Given data »
++++++++

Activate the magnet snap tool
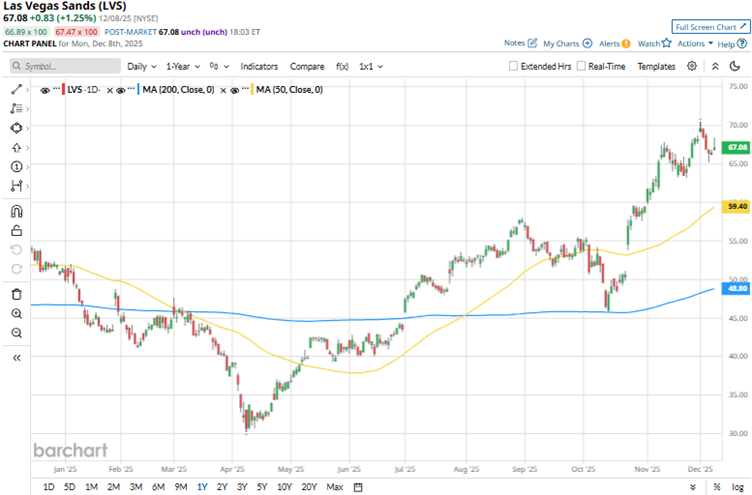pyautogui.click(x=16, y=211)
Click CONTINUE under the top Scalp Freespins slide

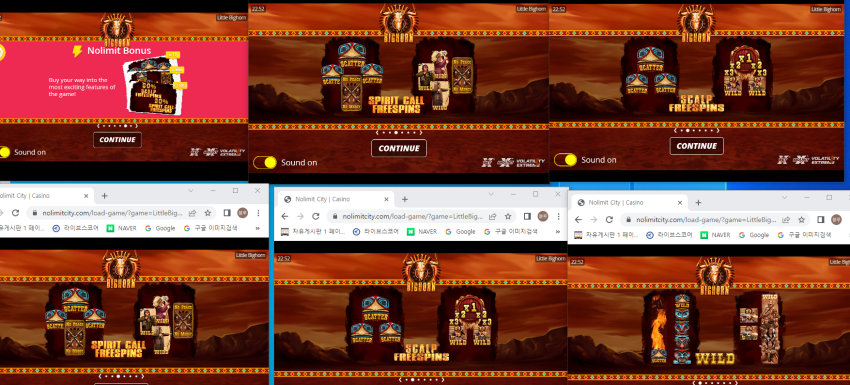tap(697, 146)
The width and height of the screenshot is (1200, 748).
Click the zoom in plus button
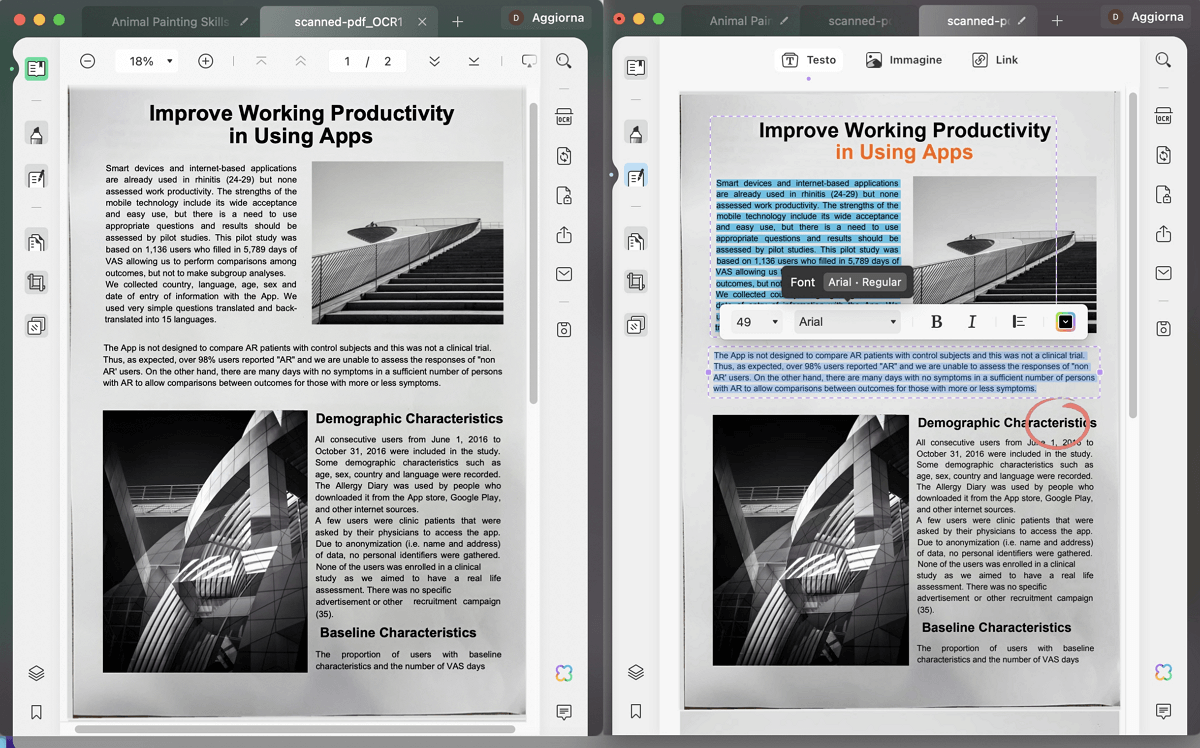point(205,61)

++++++++

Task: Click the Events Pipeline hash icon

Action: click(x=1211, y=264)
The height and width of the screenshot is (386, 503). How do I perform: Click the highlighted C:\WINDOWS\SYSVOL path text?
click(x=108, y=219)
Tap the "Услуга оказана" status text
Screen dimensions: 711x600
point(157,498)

++++++++

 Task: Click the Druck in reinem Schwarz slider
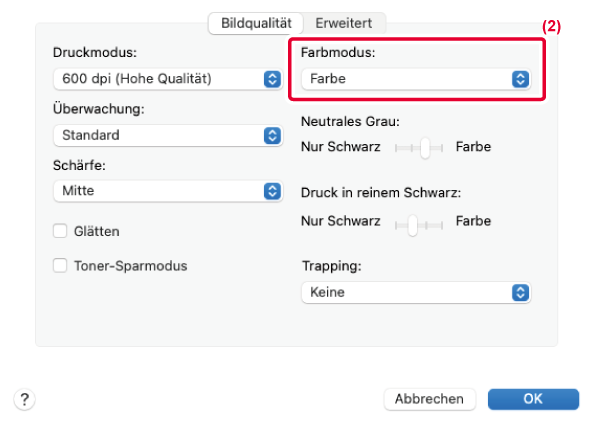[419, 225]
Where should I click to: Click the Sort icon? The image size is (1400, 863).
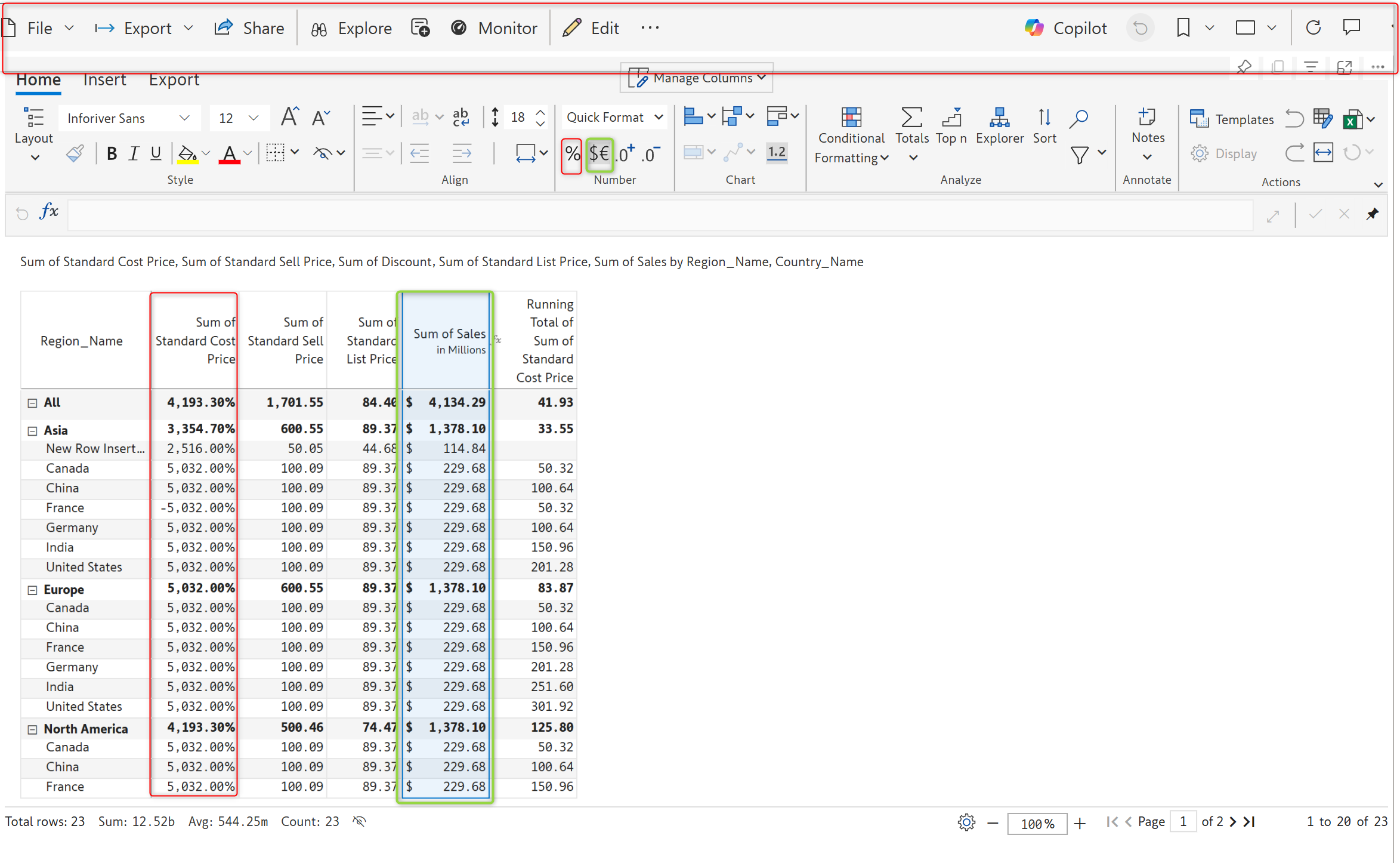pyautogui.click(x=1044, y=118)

++++++++

Goal » Express the rows from the line holding "Click CONTINUE under" through the line holding "point(205,61)", inclusive, as a two-column CSV with the headers instruction and answer, one CSV line per row. Put each field in quotes, replace line breaks with spaces, and leave the pictures out.

Result »
instruction,answer
"Click CONTINUE under the top Scalp Freespins slide","tap(697, 146)"
"The width and height of the screenshot is (1200, 748). Click the zoom in plus button","point(205,61)"